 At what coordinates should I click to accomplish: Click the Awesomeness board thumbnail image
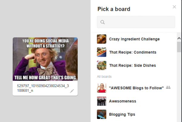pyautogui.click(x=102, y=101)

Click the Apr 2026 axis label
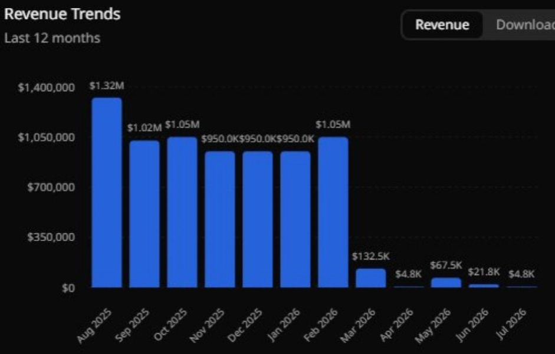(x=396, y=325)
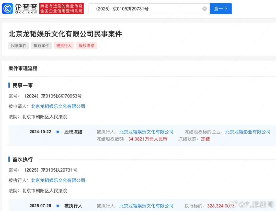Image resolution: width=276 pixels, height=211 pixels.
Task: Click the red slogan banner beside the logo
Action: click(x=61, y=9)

|---|

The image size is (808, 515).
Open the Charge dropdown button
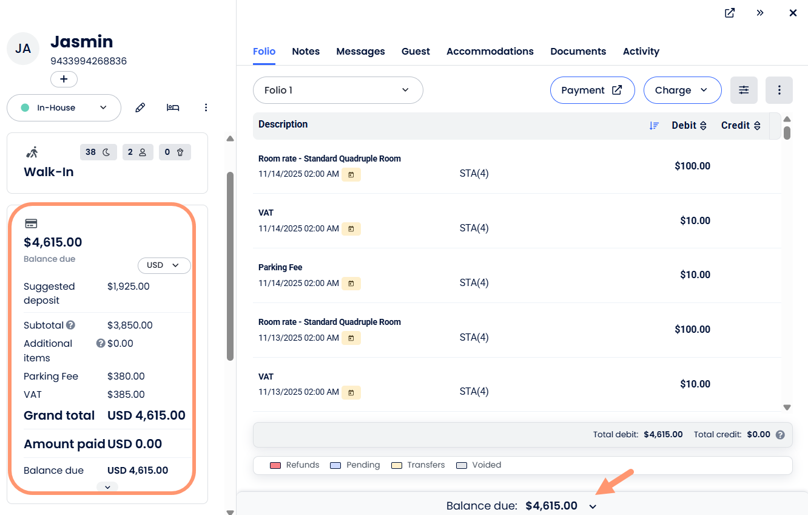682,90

|---|

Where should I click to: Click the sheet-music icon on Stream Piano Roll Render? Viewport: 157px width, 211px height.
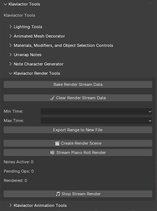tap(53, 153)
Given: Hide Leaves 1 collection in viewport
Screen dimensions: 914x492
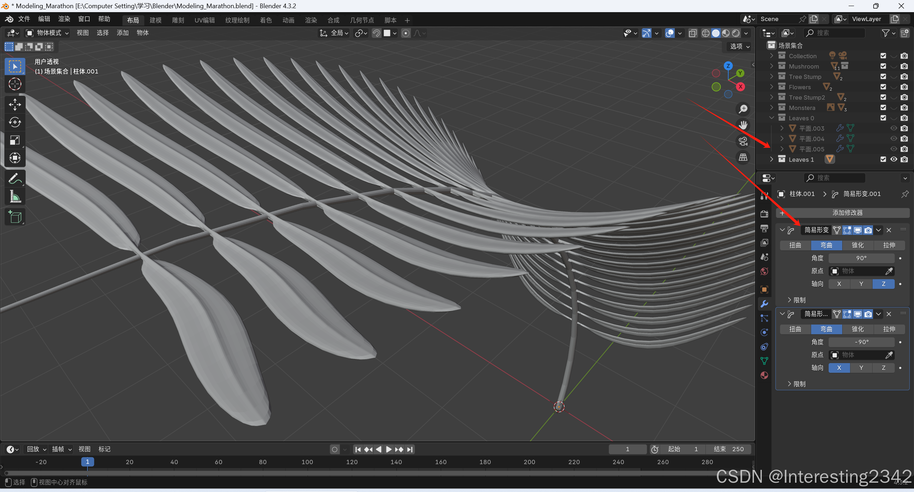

|---|

[STATED PROBLEM] Print the entries word for word, beginning at the line that contains "Where should I" and stopping after the line that contains "Screen dimensions: 914x492". Leave out the pictures.

[EXERCISE RESPONSE]
Where should I click to: Click the sheet-music icon on Stream Piano Roll Render? Viewport: 157px width, 211px height.
tap(53, 153)
Given: Hide Leaves 1 collection in viewport
Screen dimensions: 914x492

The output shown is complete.